The Moon When I'm Lost in Darkness

by Tassledown



Category: The Old Guard (Movie 2020)
Genre: Backstory, Crusades, Eye Trauma, M/M, Non-Sexual Slavery, Pre-Canon, Pre-Relationship
Language: English
Status: Completed
Published: 2020-07-25
Updated: 2020-07-25
Packaged: 2021-03-05 02:27:30
Rating: Teen And Up Audiences
Warnings: No Archive Warnings Apply
Chapters: 1
Words: 2,552
Publisher: archiveofourown.org
Story URL: https://archiveofourown.org/works/25496809
Author URL: https://archiveofourown.org/users/Tassledown/pseuds/Tassledown
Summary: When Saladin took Jerusalem, the foot soldiers were sold as slaves. Yusuf Al Kaysani recognizes a face among the defenders he's seen too many times in his dreams. However, he doesn't normally come home with slaves.
Relationships: Joe | Yusuf Al-Kaysani & Nicky | Nicolo di Genova
Comments: 20
Kudos: 230





	The Moon When I'm Lost in Darkness

**Author's Note:**

> Inspired by a discussion of what language they must have had in common first, and also by the fact that Nicky seems far too stable and rational to have suffered through the First Crusade.
> 
> Note: This is not ignoring or denying that Nicky and Joe are lovers, but that they are not lovers at the time period described in this fic. This is simply pre-relationship for them.

Yusuf prayed to God his sister wasn’t home. He gestured for the Latin to follow him inside, and, with the same look of haughty disdain he’d worn the whole ride here, he complied. Yusuf removed his own cloak and was trying to convey to his companion he should do the same when his prayers proved to be in vain.

“Yusuf?” Hisba called.

“Yes, it’s me,” Yusuf called back. “Is there food prepared?”

“You’re always hungry,” she laughed. “It can be done while you bathe, I’ll let Thurayya know you’re back.”

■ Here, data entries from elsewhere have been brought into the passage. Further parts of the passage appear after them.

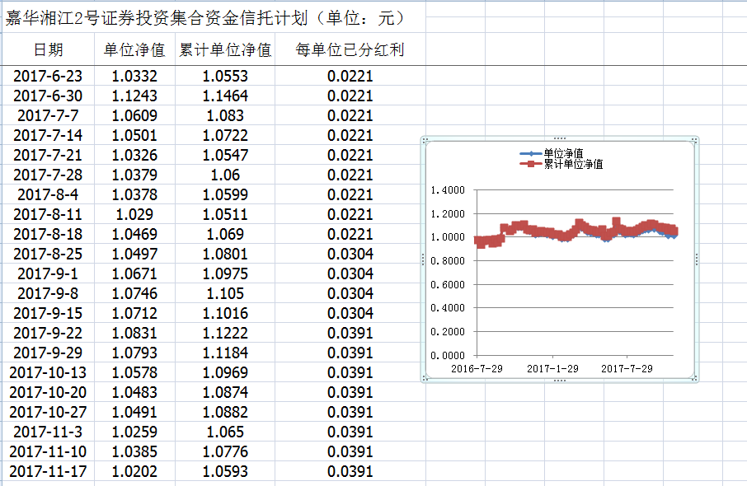This screenshot has height=486, width=747.
Task: Select the 日期 column header cell
Action: [49, 50]
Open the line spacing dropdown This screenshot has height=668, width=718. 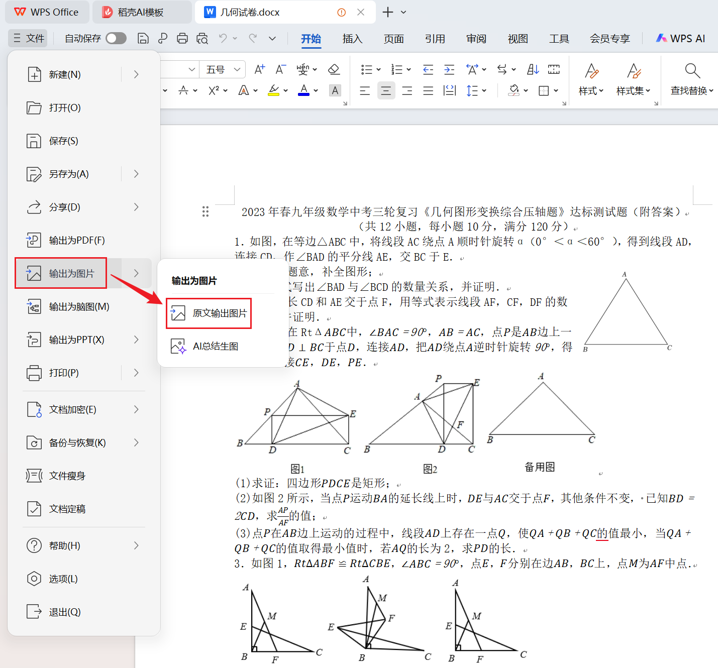[x=474, y=90]
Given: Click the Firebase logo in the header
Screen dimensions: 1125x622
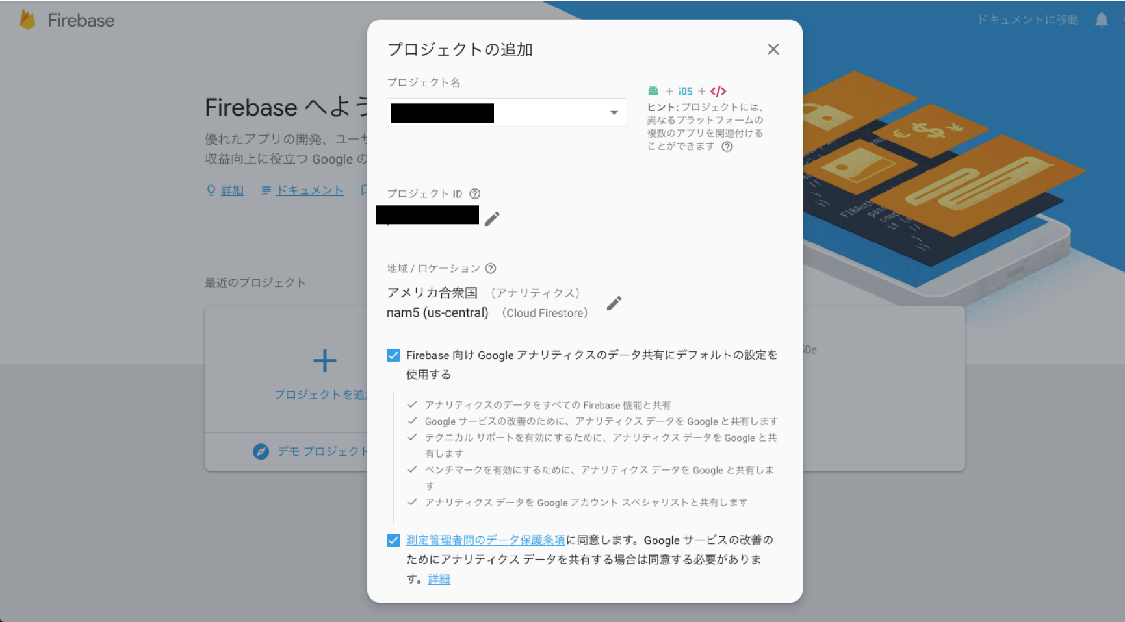Looking at the screenshot, I should 28,19.
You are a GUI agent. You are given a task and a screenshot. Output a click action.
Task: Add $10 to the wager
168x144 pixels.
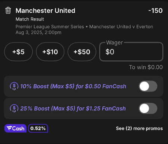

“For two,” he added, and braced himself. He eyed the Latin man again -- his slave, he thought, and winced a little. The Latin was staring towards where Hisba’s voice was coming from, curiously, but he didn’t speak Arabic. Yusuf hadn’t found a language he did speak yet, and he was starting to worry he was German or from further North.

Hisba was immediately at the door, wearing her long tunic and no headscarf. She looked him over first, worried, then eyed their guest suspiciously. “Who is this? What is he wearing? He looks like he died.”

Yusuf already knew where this was going. “After we eat, habibti? Jerusalem is taken, I want to enjoy my chance to rest now that that’s over.”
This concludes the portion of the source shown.